# KEF K-series speakers: Thoughts?



## m.perrin (Sep 24, 2010)

I have a set of KEF K-160's kicking around the house. Anyone know anything about these speakers? I cant find much online, but these suckers sound fantastic (IMO). I have heard older KEF products rock... Thoughts?


----------



## Lucky7! (Jan 7, 2008)

I hope this is where you wanted it moved.

I have a set of K140 which I have owned and enjoyed as secondary speakers for several years. From the KEF site it appears that yours are the same with a passive radiator added at the bottom, rather than my sealed units. For a long time they were surrounds in my bedroom HT in a shared house with some 104/2 as mains. The 104/2 have gone and the K140s waiting to be used as bedroom speakers I think.

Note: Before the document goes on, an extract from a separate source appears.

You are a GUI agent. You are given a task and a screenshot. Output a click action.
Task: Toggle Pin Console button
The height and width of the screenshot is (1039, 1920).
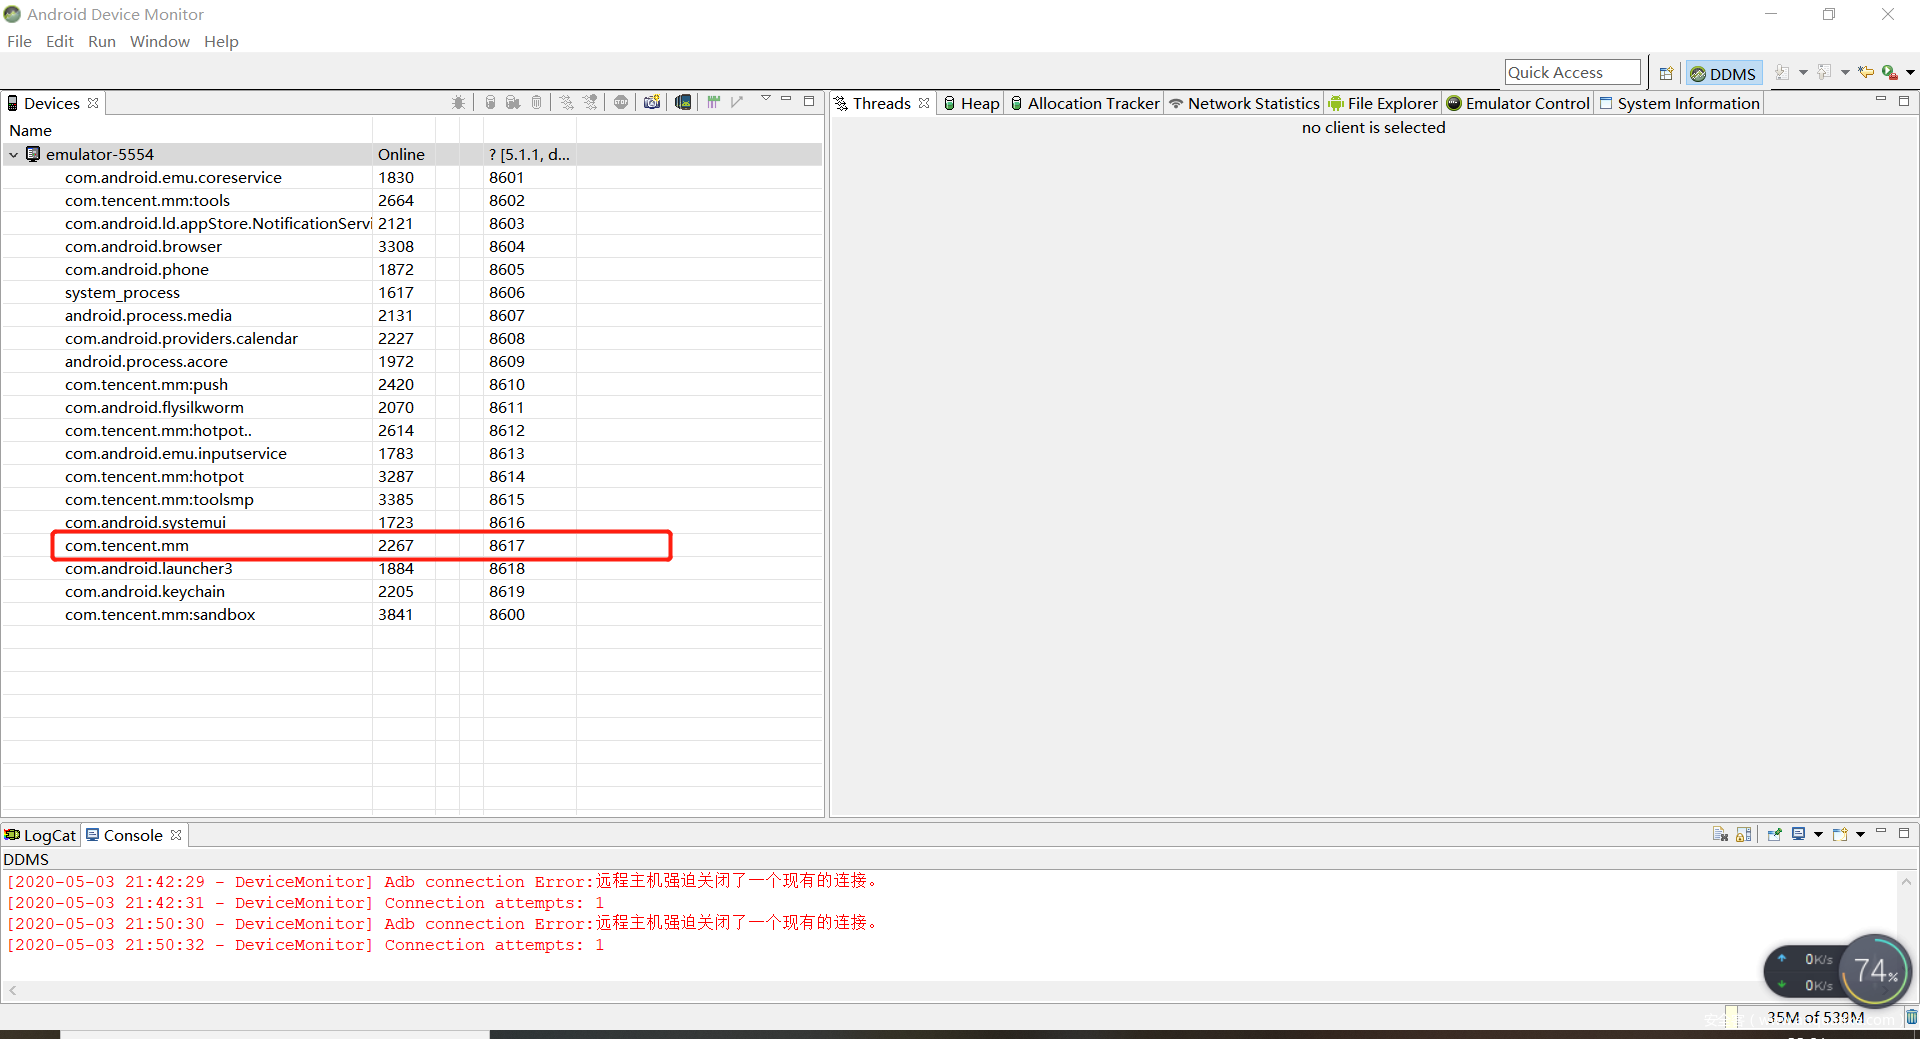tap(1774, 835)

I like/liked both very much and have enjoyed listening to a lot of movies and music through both. KEF made some very fine speakers in that era.


----------



## m.perrin (Sep 24, 2010)

I am in the process of purchasing Klipsch Heresy II's. Would the KEF's work well as surrounds for the Heresy setup? Or should i continue to use my Klipsch Quintet II's ad the surrounds?


----------



## Lucky7! (Jan 7, 2008)

If you have both sets at the same time, try both and see which you prefer, just make sure you set them all up correctly for levels etc between tries.

I've also owned Heresy's. And Khorns and LaScalas.


----------



## m.perrin (Sep 24, 2010)

Yeah, My only concern is that the KEF's have a much less powerful sound then the heresy's. Im worried that anything Non-heritage just wont make the cut.


----------



## Lucky7! (Jan 7, 2008)

m.perrin said:


> Yeah, My only concern is that the KEF's have a much less powerful sound then the heresy's.

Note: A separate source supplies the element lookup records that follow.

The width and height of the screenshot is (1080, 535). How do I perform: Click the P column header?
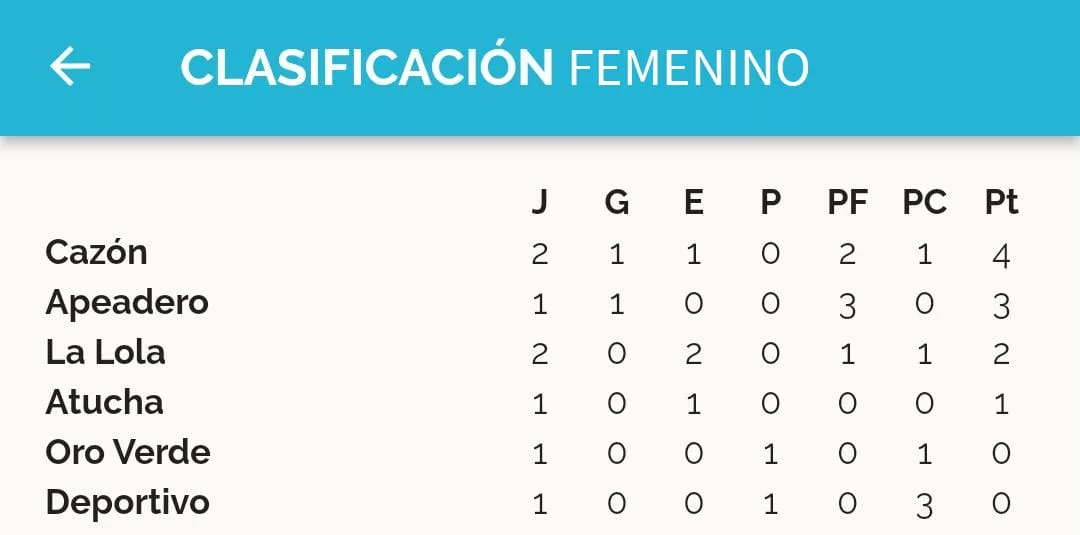[x=770, y=203]
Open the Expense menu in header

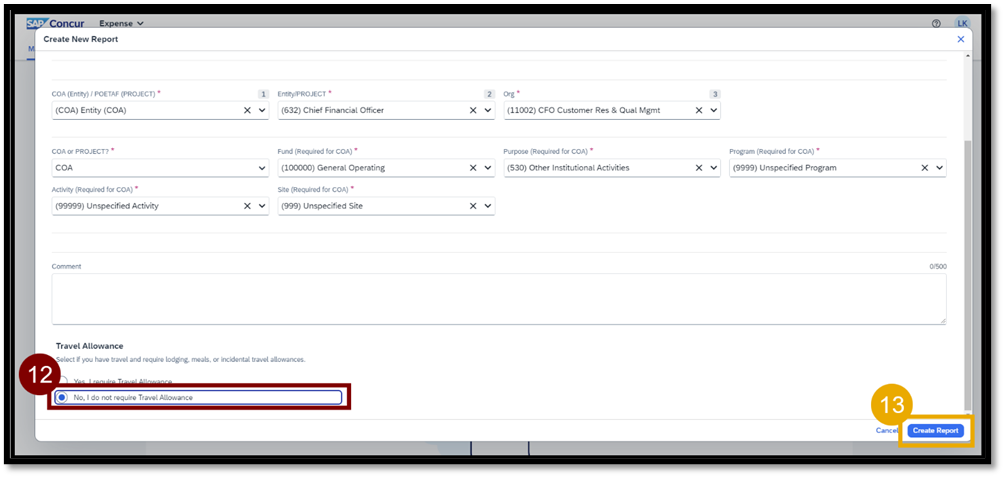coord(121,23)
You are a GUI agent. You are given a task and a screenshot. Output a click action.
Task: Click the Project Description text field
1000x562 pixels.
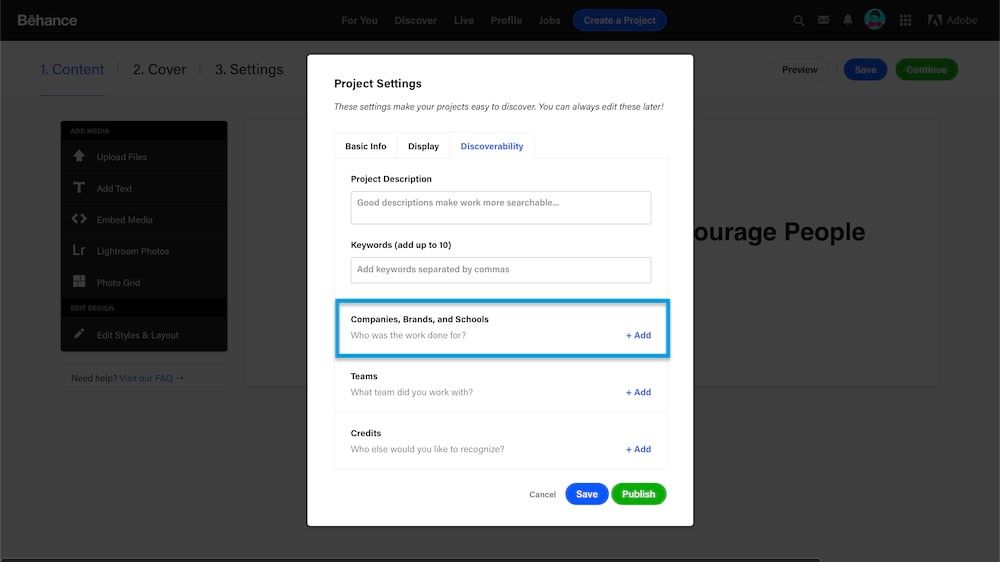click(500, 207)
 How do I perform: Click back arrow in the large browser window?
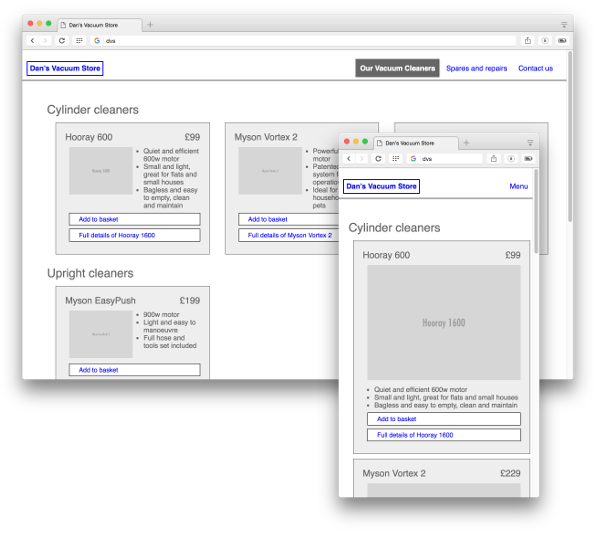coord(32,41)
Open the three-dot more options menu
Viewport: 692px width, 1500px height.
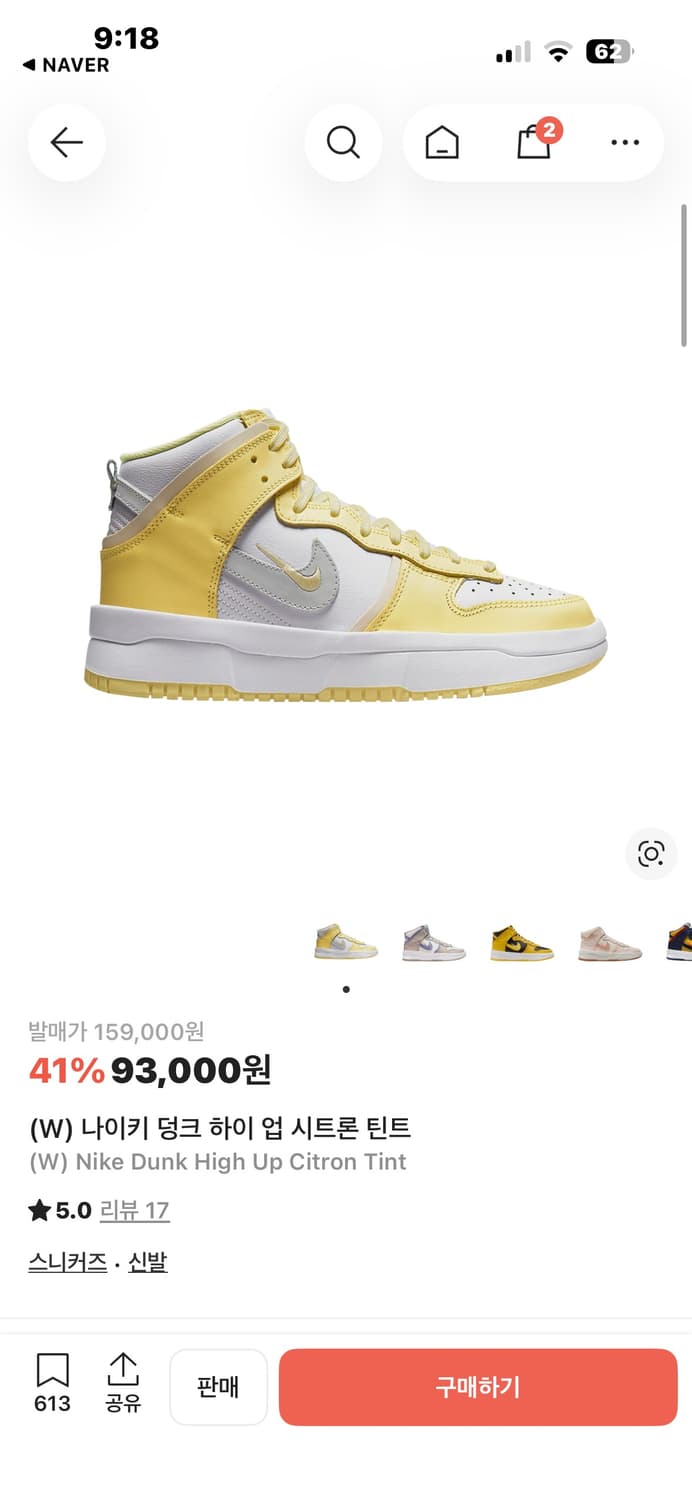coord(625,143)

See my previous post. IF you have them try them and see. If happy great, if not sell them and get something else.

Note, I edited a word in this post and the first as the filter here is thorough.


m.perrin said:


> Im worried that anything Non-heritage just wont make the cut.


I'm not a great fan of the Heritage line after owning most of them though I do understand why people think they're great, and as these are the smallest of that line from memory, you could only get more Heresy's. If you find you need something (I reckon at least would be) better, there are plenty of alternatives, eg JBL 8340 if you can deal with the aesthetics.


----------



## m.perrin (Sep 24, 2010)

yeah, i can also see why you wouldn't be a big fan. Heritage are very naughty speakers, but i really like their punchy attitude. This is mostly because i work at a movie theatre, so i'm currently craving that raw, big-horn sound.

I will look into those JBL surrounds!


----------



## Lucky7! (Jan 7, 2008)

m.perrin said:


> yeah, i can also see why you wouldn't be a big fan. Heritage are very naughty speakers, but i really like their punchy attitude. This is mostly because i work at a movie theatre, so i'm currently craving that raw, big-horn sound.


As a former owner of the units we're discussing, I hope you will not take this personally, but that large effortless sound that many horns can produce, does not need to have the sharp edge that many of the Klipsch products do, rather like a large electrostatic with none of the dynamic or bass limitations. My brother an a theatre for many years with a well set up JBL based system so I'm fairly aware of what can be achieved. I'm also finalising up my own new speakers which all use horns or waveguides.


----------